According to the researchers, the Zu Chongzhi can help streamline transportation planning by optimizing urban traffic flow. The computer also has the potential to be successfully integrated into the workflows of pharmaceutical companies by 2027. For instance, quantum devices can rapidly identify the most promising drug combination from all available drug molecule possibilities. 

Disruptive impact

Because of its game-changing potential, quantum design has become a focus of competition among countries and companies. In September 2021, USTC researchers used a quantum algorithm to design a more powerful qubit model called plasonium. This discovery is significant because complex computer chips require many simulations for optimization. Designing improvements on a quantum computer would speed up insights and progress in the field. Advancements in quantum design can lead to more efficient autonomous vehicles and robots, and other systems that require large amounts of computing power.

Then, in November 2022, IBM announced that it designed a groundbreaking 127-qubit quantum processor called Eagle. To achieve this breakthrough, IBM engineers incorporated a qubit arrangement design to decrease errors and the number of required components. With this machine, researchers can tackle issues at a higher level of intricacy when conducting experiments and running applications. Examples of such tasks are optimizing machine learning, and modeling new molecules and materials for use in sectors ranging from energy to drug discovery.

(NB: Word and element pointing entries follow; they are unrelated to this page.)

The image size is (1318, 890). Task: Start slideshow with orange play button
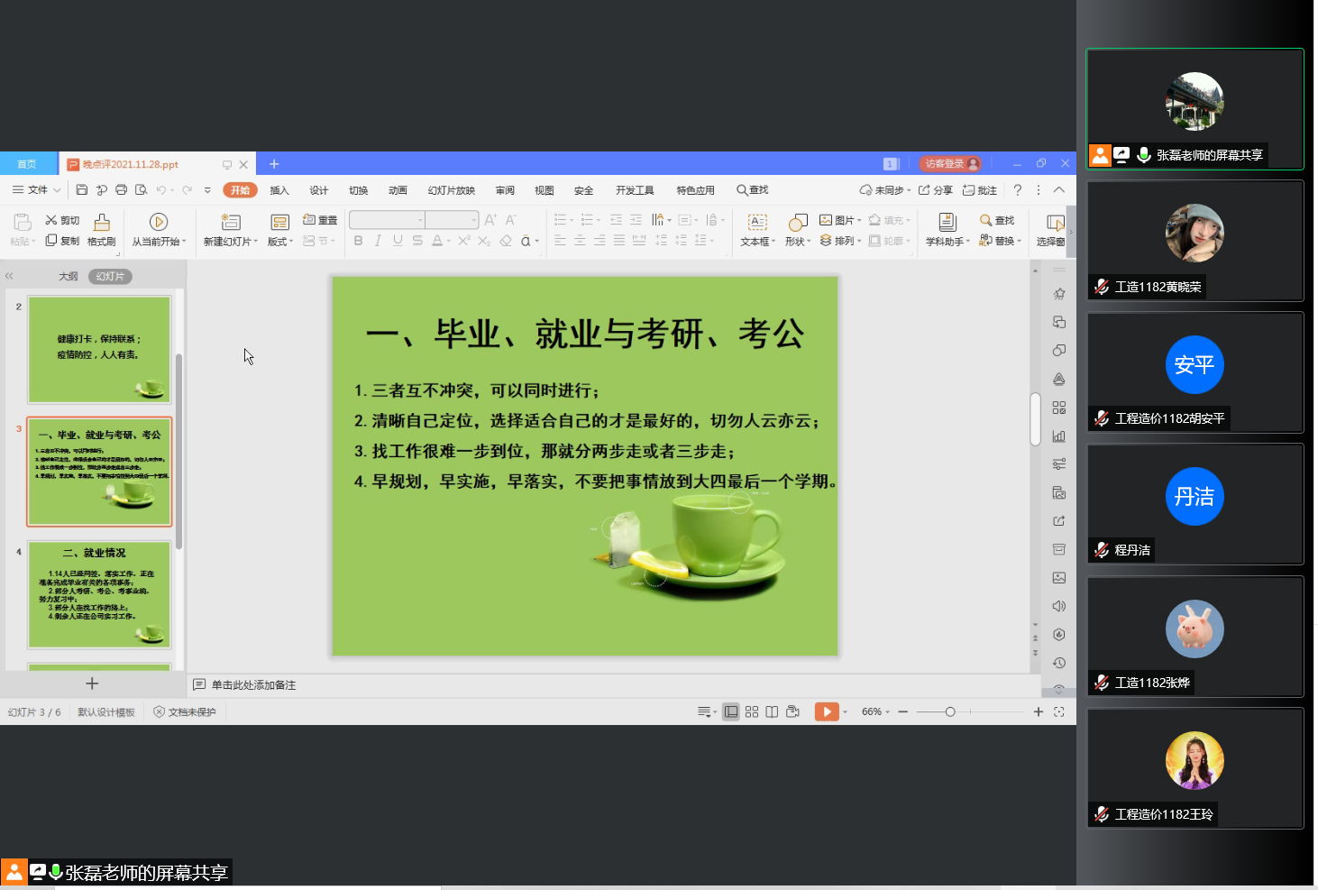[x=826, y=712]
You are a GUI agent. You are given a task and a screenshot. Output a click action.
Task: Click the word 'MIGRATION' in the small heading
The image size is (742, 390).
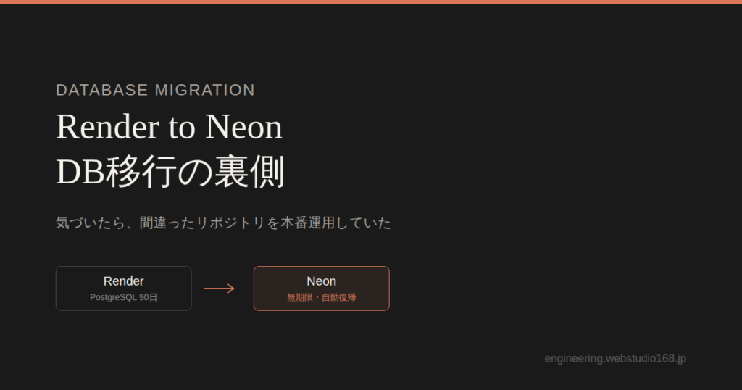pos(205,90)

Implications of quantum design

Wider implications of quantum design may include: 

• Quantum technology being used to override encryption and complex cybersecurity measures, leaving information more vulnerable than ever. However, the same technology can engineer ultra-secure communication techniques.
• Artificial intelligence (AI) robots using quantum computers to access more accurate and complex training data that will tremendously improve their performance.
• Scientists gaining new tools to speed up the process of therapeutic discovery by employing quantum computing techniques to examine multiple molecules, proteins, and chemicals simultaneously.
• Quantum computers optimizing supply chains, fleet operations, air traffic control, and deliveries by reducing inefficient routes and wastage.
• Because supercomputers can analyze numerous data patterns at the same time, meteorologists will be able to anticipate more severe weather events and issue timely warnings.

Questions to consider

• How do you imagine quantum computers will revolutionize your work?
• What are the other benefits of highly efficient and intelligent supercomputers?